Would you please repeat the material exactly, from the first line to the last?

BEGIN Information

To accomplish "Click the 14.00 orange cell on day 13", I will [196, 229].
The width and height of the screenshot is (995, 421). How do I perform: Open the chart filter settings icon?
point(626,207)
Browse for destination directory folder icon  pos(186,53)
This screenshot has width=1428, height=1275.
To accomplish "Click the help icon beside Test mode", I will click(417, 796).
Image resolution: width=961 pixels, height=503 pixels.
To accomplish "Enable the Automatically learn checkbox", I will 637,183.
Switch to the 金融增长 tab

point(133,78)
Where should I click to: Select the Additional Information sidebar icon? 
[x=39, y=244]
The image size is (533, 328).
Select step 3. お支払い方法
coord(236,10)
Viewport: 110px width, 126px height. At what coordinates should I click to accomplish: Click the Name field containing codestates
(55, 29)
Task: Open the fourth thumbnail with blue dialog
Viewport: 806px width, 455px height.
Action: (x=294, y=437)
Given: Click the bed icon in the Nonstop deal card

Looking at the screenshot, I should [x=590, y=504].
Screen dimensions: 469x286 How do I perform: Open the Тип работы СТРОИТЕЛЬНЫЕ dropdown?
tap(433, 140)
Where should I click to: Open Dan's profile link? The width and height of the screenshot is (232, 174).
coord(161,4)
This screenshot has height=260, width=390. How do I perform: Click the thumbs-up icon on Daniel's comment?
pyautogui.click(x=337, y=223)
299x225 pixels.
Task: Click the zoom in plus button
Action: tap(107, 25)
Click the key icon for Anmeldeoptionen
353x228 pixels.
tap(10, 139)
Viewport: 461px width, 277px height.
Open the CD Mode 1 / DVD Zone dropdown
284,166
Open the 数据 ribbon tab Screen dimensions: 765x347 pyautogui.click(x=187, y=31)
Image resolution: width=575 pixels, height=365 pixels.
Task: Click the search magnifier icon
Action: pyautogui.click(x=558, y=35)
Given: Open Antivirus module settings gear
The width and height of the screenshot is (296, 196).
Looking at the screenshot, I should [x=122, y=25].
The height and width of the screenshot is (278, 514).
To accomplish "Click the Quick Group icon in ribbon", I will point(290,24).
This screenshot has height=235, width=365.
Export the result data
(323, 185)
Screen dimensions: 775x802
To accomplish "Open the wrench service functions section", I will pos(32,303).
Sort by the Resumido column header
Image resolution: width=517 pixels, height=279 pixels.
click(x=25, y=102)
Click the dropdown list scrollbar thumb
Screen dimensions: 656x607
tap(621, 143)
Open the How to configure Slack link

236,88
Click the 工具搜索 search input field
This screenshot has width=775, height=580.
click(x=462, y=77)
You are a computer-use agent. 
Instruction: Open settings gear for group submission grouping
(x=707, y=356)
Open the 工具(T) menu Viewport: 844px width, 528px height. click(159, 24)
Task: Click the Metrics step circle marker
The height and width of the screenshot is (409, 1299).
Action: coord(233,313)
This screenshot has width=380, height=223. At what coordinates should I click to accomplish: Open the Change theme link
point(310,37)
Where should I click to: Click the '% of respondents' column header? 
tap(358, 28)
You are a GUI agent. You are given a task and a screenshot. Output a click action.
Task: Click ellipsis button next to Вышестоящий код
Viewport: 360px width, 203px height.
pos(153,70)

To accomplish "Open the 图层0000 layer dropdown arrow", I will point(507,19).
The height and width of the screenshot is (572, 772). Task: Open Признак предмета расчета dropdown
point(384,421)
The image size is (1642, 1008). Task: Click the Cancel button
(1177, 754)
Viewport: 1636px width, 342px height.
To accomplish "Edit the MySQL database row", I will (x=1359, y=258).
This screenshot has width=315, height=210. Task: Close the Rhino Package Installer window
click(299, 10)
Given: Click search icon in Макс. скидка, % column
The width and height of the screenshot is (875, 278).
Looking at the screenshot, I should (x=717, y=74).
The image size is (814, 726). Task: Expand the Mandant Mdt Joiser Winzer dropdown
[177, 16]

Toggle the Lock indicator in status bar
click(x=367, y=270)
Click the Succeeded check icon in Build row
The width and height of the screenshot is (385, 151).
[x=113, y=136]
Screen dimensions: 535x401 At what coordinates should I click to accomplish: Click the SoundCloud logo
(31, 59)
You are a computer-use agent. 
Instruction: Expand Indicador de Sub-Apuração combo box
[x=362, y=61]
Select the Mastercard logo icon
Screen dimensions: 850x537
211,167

END Information

Worked solution:
To accomplish "Click the 14.00 orange cell on day 13", I will [196, 229].
The width and height of the screenshot is (995, 421). How do I perform: Open the chart filter settings icon?
point(626,207)
Browse for destination directory folder icon  pos(186,53)
This screenshot has width=1428, height=1275.
To accomplish "Click the help icon beside Test mode", I will click(417, 796).
Image resolution: width=961 pixels, height=503 pixels.
To accomplish "Enable the Automatically learn checkbox", I will 637,183.
Switch to the 金融增长 tab

point(133,78)
Where should I click to: Select the Additional Information sidebar icon? 
[x=39, y=244]
The image size is (533, 328).
Select step 3. お支払い方法
coord(236,10)
Viewport: 110px width, 126px height. At what coordinates should I click to accomplish: Click the Name field containing codestates
(55, 29)
Task: Open the fourth thumbnail with blue dialog
Viewport: 806px width, 455px height.
Action: (x=294, y=437)
Given: Click the bed icon in the Nonstop deal card

Looking at the screenshot, I should [x=590, y=504].
Screen dimensions: 469x286 How do I perform: Open the Тип работы СТРОИТЕЛЬНЫЕ dropdown?
tap(433, 140)
Where should I click to: Open Dan's profile link? The width and height of the screenshot is (232, 174).
coord(161,4)
This screenshot has height=260, width=390. How do I perform: Click the thumbs-up icon on Daniel's comment?
pyautogui.click(x=337, y=223)
299x225 pixels.
Task: Click the zoom in plus button
Action: tap(107, 25)
Click the key icon for Anmeldeoptionen
353x228 pixels.
tap(10, 139)
Viewport: 461px width, 277px height.
Open the CD Mode 1 / DVD Zone dropdown
284,166
Open the 数据 ribbon tab Screen dimensions: 765x347 pyautogui.click(x=187, y=31)
Image resolution: width=575 pixels, height=365 pixels.
Task: Click the search magnifier icon
Action: pyautogui.click(x=558, y=35)
Given: Open Antivirus module settings gear
The width and height of the screenshot is (296, 196).
Looking at the screenshot, I should [x=122, y=25].
The height and width of the screenshot is (278, 514).
To accomplish "Click the Quick Group icon in ribbon", I will point(290,24).
This screenshot has height=235, width=365.
Export the result data
(323, 185)
Screen dimensions: 775x802
To accomplish "Open the wrench service functions section", I will pos(32,303).
Sort by the Resumido column header
Image resolution: width=517 pixels, height=279 pixels.
click(x=25, y=102)
Click the dropdown list scrollbar thumb
Screen dimensions: 656x607
tap(621, 143)
Open the How to configure Slack link

236,88
Click the 工具搜索 search input field
This screenshot has width=775, height=580.
click(x=462, y=77)
You are a computer-use agent. 
Instruction: Open settings gear for group submission grouping
(x=707, y=356)
Open the 工具(T) menu Viewport: 844px width, 528px height. click(159, 24)
Task: Click the Metrics step circle marker
The height and width of the screenshot is (409, 1299).
Action: coord(233,313)
This screenshot has width=380, height=223. At what coordinates should I click to accomplish: Open the Change theme link
point(310,37)
Where should I click to: Click the '% of respondents' column header? 
tap(358, 28)
You are a GUI agent. You are given a task and a screenshot. Output a click action.
Task: Click ellipsis button next to Вышестоящий код
Viewport: 360px width, 203px height.
pos(153,70)

To accomplish "Open the 图层0000 layer dropdown arrow", I will point(507,19).
The height and width of the screenshot is (572, 772). Task: Open Признак предмета расчета dropdown
point(384,421)
The image size is (1642, 1008). Task: Click the Cancel button
(1177, 754)
Viewport: 1636px width, 342px height.
To accomplish "Edit the MySQL database row", I will (x=1359, y=258).
This screenshot has width=315, height=210. Task: Close the Rhino Package Installer window
click(299, 10)
Given: Click search icon in Макс. скидка, % column
The width and height of the screenshot is (875, 278).
Looking at the screenshot, I should (x=717, y=74).
The image size is (814, 726). Task: Expand the Mandant Mdt Joiser Winzer dropdown
[177, 16]

Toggle the Lock indicator in status bar
click(x=367, y=270)
Click the Succeeded check icon in Build row
The width and height of the screenshot is (385, 151).
[x=113, y=136]
Screen dimensions: 535x401 At what coordinates should I click to accomplish: Click the SoundCloud logo
(31, 59)
You are a computer-use agent. 
Instruction: Expand Indicador de Sub-Apuração combo box
[x=362, y=61]
Select the Mastercard logo icon
Screen dimensions: 850x537
211,167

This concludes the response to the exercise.